Weeks and the Veterans Service Office (VSO) might find out as soon as July 1, which is when the agency would have to close its doors if a proposal currently under consideration comes to fruition.

Faced with massive shortfalls for both the current-year and coming fiscal-year budgets, County Manager Harry Jones’s executive leadership team has recommended eliminating the VSO, part of the ongoing budget slashing that is hitting all county departments.

Jones won’t unveil his final recommended budget to county commissioners until May 18, and it might not include eliminating 100 percent of the VSO’s nearly $1-million budget. But the agency has been told to prepare for the worse. Its staff of 11 counselors, one administrative assistant and Weeks have all been issued their official reduction-in-force papers, a nice euphemism for layoff notices.
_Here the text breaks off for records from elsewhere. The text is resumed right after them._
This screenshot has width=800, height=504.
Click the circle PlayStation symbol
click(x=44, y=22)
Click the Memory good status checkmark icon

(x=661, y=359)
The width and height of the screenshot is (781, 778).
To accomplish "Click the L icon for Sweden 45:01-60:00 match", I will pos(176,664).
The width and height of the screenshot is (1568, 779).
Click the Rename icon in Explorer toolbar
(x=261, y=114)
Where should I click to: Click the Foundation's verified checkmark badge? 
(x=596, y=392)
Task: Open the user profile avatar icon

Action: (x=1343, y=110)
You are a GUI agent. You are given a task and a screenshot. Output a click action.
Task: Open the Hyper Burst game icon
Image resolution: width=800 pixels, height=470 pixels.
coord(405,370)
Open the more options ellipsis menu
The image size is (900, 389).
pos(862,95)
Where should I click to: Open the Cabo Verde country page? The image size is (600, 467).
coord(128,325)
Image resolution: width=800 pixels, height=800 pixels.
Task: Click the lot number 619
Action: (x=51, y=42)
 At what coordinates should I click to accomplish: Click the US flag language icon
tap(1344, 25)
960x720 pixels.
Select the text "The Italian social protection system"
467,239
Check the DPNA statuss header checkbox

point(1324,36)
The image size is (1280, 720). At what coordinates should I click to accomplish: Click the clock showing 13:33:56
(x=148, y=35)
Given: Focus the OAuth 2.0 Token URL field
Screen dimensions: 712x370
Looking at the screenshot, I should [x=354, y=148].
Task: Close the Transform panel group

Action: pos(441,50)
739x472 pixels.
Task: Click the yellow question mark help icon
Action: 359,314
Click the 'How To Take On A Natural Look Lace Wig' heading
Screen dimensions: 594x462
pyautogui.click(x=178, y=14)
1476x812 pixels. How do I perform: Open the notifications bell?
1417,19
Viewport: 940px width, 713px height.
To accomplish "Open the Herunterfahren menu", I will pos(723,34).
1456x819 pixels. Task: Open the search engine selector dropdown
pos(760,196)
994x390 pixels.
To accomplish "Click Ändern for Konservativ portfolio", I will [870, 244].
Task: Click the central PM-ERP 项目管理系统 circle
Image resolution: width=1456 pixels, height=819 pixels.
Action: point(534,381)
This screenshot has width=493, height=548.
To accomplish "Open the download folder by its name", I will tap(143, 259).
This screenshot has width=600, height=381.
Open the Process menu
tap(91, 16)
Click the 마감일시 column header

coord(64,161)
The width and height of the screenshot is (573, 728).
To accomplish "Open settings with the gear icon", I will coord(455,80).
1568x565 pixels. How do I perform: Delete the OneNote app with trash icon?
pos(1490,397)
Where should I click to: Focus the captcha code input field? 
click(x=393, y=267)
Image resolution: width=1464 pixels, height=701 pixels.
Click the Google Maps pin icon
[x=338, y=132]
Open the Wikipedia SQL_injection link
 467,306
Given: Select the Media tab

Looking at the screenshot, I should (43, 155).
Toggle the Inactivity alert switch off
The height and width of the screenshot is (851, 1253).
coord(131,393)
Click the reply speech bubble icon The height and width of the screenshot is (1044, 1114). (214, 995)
The rationale driving closure of the VSO, which receives nearly all of its funding in county dollars, is that the services it provides are not mandated or even, some argue, essential. Veterans can file their own claims – everything from VA medical care, physical and mental disability compensation and home-loan guarantees, to pension allotments and death benefits for surviving spouses and children – without ever stepping foot in the local VSO office.

But filing claims and filing them right are two entirely different animals, said Tom Davis, a disabled Vietnam veteran and retired Air Force lieutenant colonel who serves on the Mecklenburg County Veterans Council.

One slip in the claims process, a missed deadline, or an unreturned form, and a veteran could easily find himself staring at a denied claim, wondering what steps to take for recourse, Davis said. Veterans, particularly ones with severe disabilities, or elderly ones who served in World War II, along in many cases with their widows, need help winding their way through the serpentine process and layers of bureaucracy that’s part and parcel of filing any government claim.

“To say it’s not an essential service, that’s not accurate,” Davis said. “There are so many things that can go wrong in the process. You’ve got to go through the hoops, and there are a lot hoops. The VSO knows what to do and gets it done.”

Weeks, a former Army paratrooper, said there are nearly 3,000 claims currently in the federal Department of Veterans Affairs’ pipeline that the local VSO has helped process. He’s unsure what will happen to those claims if the agency is forced to shut its doors, but suspects many of them could go denied if proper follow-up isn’t monitored.